I am, though, talking about having to borrow money from our kids to keep our water and lights turned on — kids who are working hard to save their paychecks so they can take steps to get out into the world and begin their lives.
About knowing the heartbreak of not being able to celebrate the most recent four kids’ birthdays at all because there is no money to buy presents. And the fear that Christmas is coming, and once again, we have no way to provide gifts for the kids.
About the exhausting daily struggle of truly never-ending appointments (usually at least twenty a week now), and the tremendous extra stress connected to the crisis I mentioned above, as well as desperately-needed clothes and shoes that we have no way to buy for the kids. Cars that need to be repaired, but can’t be. The sadness of seeing such young children trying to manage this kind of stress, day after day, as Scott and I try to model the faith we aren’t sure we still possess.
Don’t misunderstand. I’m not asking for pity or help or even anything at all in response to this honest sharing, and I won’t go on, but the pain and fear and challenges are real. They have been for years, and we have slowly, slowly been being worn down.

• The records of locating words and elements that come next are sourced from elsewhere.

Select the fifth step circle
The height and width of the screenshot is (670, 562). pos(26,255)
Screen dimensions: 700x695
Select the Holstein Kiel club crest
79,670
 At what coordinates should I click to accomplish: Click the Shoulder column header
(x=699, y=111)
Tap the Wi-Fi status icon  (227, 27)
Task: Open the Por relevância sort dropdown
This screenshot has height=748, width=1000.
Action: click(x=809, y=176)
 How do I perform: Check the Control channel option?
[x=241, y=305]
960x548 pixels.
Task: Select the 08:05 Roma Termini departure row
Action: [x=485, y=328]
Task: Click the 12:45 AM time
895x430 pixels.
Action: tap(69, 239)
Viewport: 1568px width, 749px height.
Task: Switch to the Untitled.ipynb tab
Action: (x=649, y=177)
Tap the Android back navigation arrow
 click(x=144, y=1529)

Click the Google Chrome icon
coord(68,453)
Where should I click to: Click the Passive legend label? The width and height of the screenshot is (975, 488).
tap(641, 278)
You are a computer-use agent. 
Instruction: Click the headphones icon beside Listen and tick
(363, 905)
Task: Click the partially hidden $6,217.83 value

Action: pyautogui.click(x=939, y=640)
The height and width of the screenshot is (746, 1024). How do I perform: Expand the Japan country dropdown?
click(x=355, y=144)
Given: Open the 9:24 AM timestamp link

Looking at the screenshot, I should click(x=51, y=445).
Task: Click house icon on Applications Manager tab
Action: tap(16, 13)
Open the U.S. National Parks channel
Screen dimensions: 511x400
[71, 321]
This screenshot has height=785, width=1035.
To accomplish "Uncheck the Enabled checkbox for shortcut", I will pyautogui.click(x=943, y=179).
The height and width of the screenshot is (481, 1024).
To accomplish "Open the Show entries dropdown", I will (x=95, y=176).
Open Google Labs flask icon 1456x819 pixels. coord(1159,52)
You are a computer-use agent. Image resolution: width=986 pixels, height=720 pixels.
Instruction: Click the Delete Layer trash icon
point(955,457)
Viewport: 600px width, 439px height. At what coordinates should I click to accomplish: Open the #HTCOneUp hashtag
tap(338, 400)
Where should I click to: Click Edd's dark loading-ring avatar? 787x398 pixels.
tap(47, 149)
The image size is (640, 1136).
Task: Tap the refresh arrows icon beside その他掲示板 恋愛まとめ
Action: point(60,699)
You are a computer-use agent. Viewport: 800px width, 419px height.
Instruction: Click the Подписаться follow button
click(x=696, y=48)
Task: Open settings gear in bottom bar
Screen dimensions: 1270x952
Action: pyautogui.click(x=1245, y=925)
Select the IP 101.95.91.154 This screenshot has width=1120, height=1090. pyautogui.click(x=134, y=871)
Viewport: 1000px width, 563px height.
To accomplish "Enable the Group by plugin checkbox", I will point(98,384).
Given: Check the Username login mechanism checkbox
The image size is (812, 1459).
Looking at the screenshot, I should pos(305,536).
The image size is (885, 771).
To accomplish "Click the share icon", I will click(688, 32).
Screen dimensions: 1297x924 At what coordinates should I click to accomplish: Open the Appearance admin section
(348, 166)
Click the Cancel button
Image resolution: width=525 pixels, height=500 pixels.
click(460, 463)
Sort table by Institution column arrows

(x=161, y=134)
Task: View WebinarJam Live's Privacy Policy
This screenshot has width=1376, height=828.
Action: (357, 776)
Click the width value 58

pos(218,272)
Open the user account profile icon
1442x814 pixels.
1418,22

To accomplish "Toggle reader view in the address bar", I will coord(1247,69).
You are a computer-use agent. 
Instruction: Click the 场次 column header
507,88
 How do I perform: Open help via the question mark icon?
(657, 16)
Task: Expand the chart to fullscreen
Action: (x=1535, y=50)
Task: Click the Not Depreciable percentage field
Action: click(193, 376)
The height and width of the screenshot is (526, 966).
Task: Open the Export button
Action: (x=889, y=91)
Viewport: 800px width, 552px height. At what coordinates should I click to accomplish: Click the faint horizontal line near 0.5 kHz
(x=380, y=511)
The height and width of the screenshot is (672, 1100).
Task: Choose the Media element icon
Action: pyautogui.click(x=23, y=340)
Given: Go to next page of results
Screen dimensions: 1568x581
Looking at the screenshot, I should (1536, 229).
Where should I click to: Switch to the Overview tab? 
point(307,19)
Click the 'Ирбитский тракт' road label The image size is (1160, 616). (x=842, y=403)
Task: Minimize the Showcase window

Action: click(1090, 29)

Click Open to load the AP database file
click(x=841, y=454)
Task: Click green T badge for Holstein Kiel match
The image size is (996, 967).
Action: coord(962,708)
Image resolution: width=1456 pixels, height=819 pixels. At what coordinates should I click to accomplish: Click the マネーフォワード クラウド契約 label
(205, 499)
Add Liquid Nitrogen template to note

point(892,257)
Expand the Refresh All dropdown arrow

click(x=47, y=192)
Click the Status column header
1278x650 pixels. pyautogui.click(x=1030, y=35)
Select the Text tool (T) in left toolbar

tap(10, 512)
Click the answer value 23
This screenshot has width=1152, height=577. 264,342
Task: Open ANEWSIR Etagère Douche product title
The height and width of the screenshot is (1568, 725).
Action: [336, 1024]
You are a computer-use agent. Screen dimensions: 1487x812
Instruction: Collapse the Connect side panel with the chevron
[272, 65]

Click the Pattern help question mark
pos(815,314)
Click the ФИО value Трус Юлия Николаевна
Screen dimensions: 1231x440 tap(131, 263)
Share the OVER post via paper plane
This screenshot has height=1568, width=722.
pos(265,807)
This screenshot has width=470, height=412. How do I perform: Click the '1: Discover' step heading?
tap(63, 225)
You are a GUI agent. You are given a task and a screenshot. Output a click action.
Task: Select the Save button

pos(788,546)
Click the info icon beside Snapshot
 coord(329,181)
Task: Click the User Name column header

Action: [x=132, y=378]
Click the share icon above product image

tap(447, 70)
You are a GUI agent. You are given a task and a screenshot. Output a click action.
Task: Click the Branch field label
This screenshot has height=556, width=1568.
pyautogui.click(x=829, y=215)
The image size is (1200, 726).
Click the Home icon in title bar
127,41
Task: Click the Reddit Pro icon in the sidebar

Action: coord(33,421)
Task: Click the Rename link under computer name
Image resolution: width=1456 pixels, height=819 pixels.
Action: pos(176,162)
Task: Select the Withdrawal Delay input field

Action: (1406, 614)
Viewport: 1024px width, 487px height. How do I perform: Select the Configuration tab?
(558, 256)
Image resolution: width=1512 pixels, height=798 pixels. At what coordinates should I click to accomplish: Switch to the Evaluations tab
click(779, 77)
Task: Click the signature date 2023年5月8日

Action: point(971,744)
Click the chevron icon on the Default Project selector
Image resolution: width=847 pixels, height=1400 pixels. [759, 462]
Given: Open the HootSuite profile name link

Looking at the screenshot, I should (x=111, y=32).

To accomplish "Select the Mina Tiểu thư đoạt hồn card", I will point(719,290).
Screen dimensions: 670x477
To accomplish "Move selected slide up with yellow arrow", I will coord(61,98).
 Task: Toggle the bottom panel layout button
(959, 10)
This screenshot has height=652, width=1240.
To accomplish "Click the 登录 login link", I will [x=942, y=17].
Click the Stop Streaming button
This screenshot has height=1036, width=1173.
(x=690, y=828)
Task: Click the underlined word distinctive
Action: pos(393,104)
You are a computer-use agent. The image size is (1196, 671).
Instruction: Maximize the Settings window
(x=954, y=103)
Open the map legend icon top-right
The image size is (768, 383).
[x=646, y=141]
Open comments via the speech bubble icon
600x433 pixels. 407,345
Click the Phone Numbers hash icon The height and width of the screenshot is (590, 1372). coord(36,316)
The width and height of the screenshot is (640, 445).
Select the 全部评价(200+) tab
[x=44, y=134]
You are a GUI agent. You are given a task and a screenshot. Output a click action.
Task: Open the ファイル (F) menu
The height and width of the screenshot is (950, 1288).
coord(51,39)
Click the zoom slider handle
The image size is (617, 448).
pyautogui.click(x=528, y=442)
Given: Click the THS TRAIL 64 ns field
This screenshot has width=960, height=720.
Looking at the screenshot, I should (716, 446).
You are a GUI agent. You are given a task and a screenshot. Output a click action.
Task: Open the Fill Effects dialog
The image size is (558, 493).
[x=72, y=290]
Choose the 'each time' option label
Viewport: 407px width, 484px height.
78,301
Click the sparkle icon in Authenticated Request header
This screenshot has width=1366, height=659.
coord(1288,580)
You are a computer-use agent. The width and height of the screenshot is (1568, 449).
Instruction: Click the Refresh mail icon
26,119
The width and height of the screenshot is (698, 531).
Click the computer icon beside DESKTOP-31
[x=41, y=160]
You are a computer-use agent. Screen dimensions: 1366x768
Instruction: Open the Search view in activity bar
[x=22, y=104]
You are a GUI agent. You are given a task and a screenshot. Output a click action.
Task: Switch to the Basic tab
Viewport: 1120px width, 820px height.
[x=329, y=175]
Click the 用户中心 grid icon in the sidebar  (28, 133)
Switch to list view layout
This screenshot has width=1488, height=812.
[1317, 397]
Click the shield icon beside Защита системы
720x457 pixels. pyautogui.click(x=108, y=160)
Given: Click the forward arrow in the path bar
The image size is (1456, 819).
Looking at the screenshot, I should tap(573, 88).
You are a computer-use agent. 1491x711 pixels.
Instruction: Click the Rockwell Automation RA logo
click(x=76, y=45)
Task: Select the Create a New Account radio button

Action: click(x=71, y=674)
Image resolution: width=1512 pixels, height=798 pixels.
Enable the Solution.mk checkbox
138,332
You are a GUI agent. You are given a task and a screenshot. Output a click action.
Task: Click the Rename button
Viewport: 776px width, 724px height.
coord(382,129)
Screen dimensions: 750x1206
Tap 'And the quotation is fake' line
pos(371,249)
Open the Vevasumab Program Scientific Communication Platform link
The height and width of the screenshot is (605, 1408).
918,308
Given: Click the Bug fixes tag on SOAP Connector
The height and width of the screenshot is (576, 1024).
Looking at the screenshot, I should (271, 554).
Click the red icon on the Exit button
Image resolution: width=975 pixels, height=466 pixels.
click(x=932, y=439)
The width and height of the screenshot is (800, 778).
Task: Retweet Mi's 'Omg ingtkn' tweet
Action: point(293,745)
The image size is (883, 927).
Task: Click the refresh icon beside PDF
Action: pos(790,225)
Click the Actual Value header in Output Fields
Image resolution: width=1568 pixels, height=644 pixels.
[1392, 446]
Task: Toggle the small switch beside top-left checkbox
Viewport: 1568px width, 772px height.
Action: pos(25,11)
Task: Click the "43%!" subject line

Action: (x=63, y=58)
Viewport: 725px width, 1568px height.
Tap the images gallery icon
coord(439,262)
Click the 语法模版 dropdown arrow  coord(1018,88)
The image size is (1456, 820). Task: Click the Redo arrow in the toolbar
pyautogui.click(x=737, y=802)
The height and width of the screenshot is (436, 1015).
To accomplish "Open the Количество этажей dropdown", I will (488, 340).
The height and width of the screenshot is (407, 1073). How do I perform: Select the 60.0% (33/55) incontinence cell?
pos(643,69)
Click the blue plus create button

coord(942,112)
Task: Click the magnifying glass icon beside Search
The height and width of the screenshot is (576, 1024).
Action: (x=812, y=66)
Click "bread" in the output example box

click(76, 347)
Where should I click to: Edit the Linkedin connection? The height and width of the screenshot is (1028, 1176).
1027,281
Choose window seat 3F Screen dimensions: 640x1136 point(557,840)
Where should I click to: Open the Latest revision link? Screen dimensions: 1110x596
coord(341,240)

We can see all the many ways in the past that God did provide, eventually, and even ways in which he continues to provide. But the weariness of waiting and praying year after year, and also seeing many large prayers still not answered, has left us tired.
How does the truth of who and what God is fit into this picture? I may not ever really know the answer to this question in this life here on earth. I feel certain that I won’t. But I do continue to pray that I will reach places where I will understand better, and places where it won’t matter so much that I don’t understand. I may begin to post excerpts from the book going forward now. We’ll see. I just want to be held and whispered to by this God I long to trust more as I continue this journey. This search for meaning and understanding. A true knowing of God on a deeper level as I unwrap myself and acknowledge and expose all the broken, and sometimes ugly, pieces to a Father who already knows about every one of them and loves me anyway. I think.
I want to share this excerpt here, from Chapter Two, as I begin my third time through this book:
[Not] many of us ever naturally say that, in the light of the knowledge of God which we have come to enjoy, past disappointments and present heartbreaks, as the world counts heartbreaks, don’t matter. For the plain fact is that to most of us, they do matter. We live with them as our “crosses” (so we call them). Constantly we find ourselves slipping into bitterness and apathy and gloom as we reflect on them, which we frequently do. The attitude we show to the world is a sort of dried-up stoicism, miles removed from the “joy unspeakable and full of glory” which Peter took for granted that his readers were displaying (1 Peter 1:8). “Poor souls,” our friends say of us, “how they’ve suffered.” And that is just what we feel about ourselves! But these private mock heroics have no place at all in the minds of those who really know God. They never brood on might-have-beens; they never think of the things they have missed, only of what they have gained. “But whatever was to my profit, I now consider loss for the sake of Christ,” wrote Paul. “What is more, I consider everything a loss compared to the surpassing greatness of knowing Christ Jesus my Lord, for whose sake I have lost all things. I consider them rubbish, that I may gain Christ and be found in him . . . I want to know Christ” (Philippians 3:7-10). When Paul says he counts the things he lost rubbish, he means not merely that he does not think of them as having any value, but also that he does not live with them constantly in his mind. . . Yet this, in effect, is what many of us do. It shows how little we have in the way of true knowledge of God. We need frankly to face ourselves at this point.
That’s really all I have to say. I’m searching. I’m seeking light and truth and growth and the ability to say with joy and conviction and assurance, Yes, I have known this God. He is worthy of my trust, and all these things I put in the category of “loss” are but rubbish compared to the surpassing greatness of knowing Christ Jesus my Lord.